Un occhio alla bilancia e uno al portafoglio. E così l’obesità, uno dei maggiori problemi di sanità pubblica a livello mondiale, per gli operatori finanziari (notoriamente cinici quando si parla di possibilità d’investimento) si trasforma in una buona pista per andare a caccia di rendimenti.
I dati rilasciati dalla World health organization (Who) sull’obesità parlano di una vera e propria epidemia. In tutto il mondo circa un miliardo di persone soffre di quella che i manuali di medicina definiscono come “una condizione caratterizzata da un eccessivo accumulo di grasso corporeo, in genere a causa di un’alimentazione scorretta e di una vita sedentaria”. In termini numerici una persona si definisce obesa quando il suo indice di massa corporea (il risultato di un calcolo dell’altezza per il peso) supera la soglia limite di 30. Negli Stati Uniti il 40% degli uomini e il 48% delle donne sopra i 15 anni hanno oltrepassato questa quota. Nel Regno Unito i dati sono del 24% per la popolazione maschile e del 26% per quella femminile. In Europa e in America latina i tassi vanno dal 30% al 40% a secondo dei paesi. Dati simili si trovano in Medio oriente. Chi si salva, almeno per il momento, è l’Asia, anche se si notano incrementi preoccupanti in Cina e in Corea del Sud.

[Record da una fonte di dati]
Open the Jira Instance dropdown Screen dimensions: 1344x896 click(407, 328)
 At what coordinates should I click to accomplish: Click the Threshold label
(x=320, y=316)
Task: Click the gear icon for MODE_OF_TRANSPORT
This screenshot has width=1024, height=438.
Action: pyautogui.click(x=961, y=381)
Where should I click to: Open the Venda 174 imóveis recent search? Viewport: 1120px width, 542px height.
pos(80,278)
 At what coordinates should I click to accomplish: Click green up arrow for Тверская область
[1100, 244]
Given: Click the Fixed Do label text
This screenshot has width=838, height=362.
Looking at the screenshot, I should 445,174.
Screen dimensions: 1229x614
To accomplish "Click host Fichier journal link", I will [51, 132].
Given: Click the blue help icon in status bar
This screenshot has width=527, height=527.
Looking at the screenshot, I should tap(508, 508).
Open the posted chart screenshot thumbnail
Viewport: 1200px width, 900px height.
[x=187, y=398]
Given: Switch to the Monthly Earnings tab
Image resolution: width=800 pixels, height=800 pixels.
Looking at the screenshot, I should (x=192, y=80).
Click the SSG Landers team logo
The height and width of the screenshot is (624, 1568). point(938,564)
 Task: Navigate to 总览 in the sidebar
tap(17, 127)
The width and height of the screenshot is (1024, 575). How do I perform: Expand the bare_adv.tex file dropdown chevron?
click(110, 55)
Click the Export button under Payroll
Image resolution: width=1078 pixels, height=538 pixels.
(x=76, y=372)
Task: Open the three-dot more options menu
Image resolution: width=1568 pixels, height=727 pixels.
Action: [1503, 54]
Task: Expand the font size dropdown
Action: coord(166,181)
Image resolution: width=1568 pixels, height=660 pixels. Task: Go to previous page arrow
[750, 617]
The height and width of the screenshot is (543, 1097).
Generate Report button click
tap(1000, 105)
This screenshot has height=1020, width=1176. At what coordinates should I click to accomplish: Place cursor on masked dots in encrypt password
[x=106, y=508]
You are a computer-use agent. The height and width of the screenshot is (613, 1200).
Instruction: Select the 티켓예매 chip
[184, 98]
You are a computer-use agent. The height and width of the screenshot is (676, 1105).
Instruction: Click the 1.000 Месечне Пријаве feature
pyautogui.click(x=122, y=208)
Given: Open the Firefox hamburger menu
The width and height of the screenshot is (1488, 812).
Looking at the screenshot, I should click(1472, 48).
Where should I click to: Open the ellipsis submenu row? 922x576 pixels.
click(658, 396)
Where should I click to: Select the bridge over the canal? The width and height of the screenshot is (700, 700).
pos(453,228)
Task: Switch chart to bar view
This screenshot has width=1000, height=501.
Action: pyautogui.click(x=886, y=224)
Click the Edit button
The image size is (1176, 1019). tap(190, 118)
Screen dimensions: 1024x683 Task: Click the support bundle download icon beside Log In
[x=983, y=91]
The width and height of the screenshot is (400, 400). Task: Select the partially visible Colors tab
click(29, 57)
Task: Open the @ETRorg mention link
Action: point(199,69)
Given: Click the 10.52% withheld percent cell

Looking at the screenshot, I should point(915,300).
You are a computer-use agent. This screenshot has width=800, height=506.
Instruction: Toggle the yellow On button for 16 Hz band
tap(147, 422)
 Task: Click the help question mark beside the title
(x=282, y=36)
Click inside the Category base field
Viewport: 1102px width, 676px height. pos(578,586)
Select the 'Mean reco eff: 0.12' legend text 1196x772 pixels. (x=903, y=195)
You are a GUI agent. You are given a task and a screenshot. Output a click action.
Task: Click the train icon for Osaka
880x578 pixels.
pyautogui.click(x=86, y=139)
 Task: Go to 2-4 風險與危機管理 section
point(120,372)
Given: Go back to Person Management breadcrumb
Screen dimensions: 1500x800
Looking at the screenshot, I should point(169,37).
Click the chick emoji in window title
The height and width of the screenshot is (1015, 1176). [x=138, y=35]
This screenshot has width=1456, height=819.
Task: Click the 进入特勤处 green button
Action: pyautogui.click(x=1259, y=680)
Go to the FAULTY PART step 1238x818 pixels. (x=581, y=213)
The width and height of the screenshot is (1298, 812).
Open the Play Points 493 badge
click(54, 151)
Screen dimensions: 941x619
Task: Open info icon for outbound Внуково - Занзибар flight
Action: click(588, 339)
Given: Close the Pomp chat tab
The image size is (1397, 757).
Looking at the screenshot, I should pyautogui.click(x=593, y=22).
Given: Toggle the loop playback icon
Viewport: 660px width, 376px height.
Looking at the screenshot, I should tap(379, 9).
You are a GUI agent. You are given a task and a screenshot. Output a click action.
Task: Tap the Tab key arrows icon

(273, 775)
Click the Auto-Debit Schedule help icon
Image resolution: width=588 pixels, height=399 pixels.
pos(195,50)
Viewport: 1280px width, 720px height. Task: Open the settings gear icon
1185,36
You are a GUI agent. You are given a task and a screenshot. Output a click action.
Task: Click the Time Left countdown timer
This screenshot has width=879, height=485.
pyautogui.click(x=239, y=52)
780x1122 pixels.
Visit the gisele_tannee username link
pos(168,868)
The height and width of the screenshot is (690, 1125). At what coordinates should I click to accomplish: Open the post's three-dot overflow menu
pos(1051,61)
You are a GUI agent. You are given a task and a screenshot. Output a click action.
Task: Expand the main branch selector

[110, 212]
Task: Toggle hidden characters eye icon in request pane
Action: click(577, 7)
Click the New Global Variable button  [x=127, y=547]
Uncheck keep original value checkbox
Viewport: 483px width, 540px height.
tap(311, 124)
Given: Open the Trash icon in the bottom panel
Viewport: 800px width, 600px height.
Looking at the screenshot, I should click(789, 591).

— ELENCO ATTIVITÀ —
(a) Secondo il testo sull'obesità, quante persone in tutto il mondo soffrono di obesità?
(b) Per ciascuna affermazione, indica se è in accordo con il testo sull'obesità (sì o no) e cita le parole del testo che lo dimostrano.
(i) Nel Regno Unito è obeso il 26% delle donne.
(ii) L'Asia è il continente con i tassi di obesità più alti.
(iii) Una persona è considerata obesa quando il suo indice di massa corporea supera 30.
(c) Prosegui il testo sull'obesità a partire dall'ultima frase riportata.

— SOLUZIONI ESERCIZI —
(a) Circa un miliardo di persone.

(b)
(i) Sì: "Nel Regno Unito i dati sono del 24% per la popolazione maschile e del 26% per quella femminile."
(ii) No: "Chi si salva, almeno per il momento, è l’Asia"
(iii) Sì: "una persona si definisce obesa quando il suo indice di massa corporea (il risultato di un calcolo dell’altezza per il peso) supera la soglia limite di 30."

(c)
L’Italia, invece, nonostante le decantate virtù della dieta mediterranea, non è immune. Il rapporto “Health at a Glance 2013” pubblicato nei giorni scorsi dall’Ocse mostra che mentre l’obesità tra gli adulti della Penisola è piuttosto contenuta, la situazione tra i bambini è preoccupante, suggerendo quindi alti tassi di obesità anche per la popolazione adulta negli anni a venire. Più di un bambino su tre è attualmente considerato sovrappeso. Ciò pone l’Italia al secondo posto dopo la Grecia tra i paesi Ocse.
Gli aspetti economici
Secondo i dati della Who, le conseguenze economiche dell’obesità probabilmente supereranno quelle determinate, insieme, dal tabagismo e dall’Aids. In base ad alcune stime pubblicate negli Stati Uniti, il 35% delle spese sanitarie americane sono destinate a patologie legate all’obesità. Una percentuale preoccupante, considerato che la sanità pesa per il 15% sul Pil Usa. “I governi e la politica non sono ancora stati in grado di avvertire i cittadini che c’è bisogno di azioni drastiche”, spiega uno studio di Morningstar. “Ci sono voluti decenni prima che gli stati di tutto il mondo si accorgessero dei danni provocati dal fumo e prendessero dei provvedimenti. Oggi devono fare lo stesso lavoro per quanto riguarda l’obesità”. Ma la palla non è solo in mano alla politica. “I governi non possono occuparsi della questione da soli, soprattutto in un periodo in cui hanno a che fare con la crescita del deficit e le misure di austerità”, continua lo studio. “Uno sforzo devono farlo anche le aziende, per le quali, per altro, si aprono incredibili opportunità di business”.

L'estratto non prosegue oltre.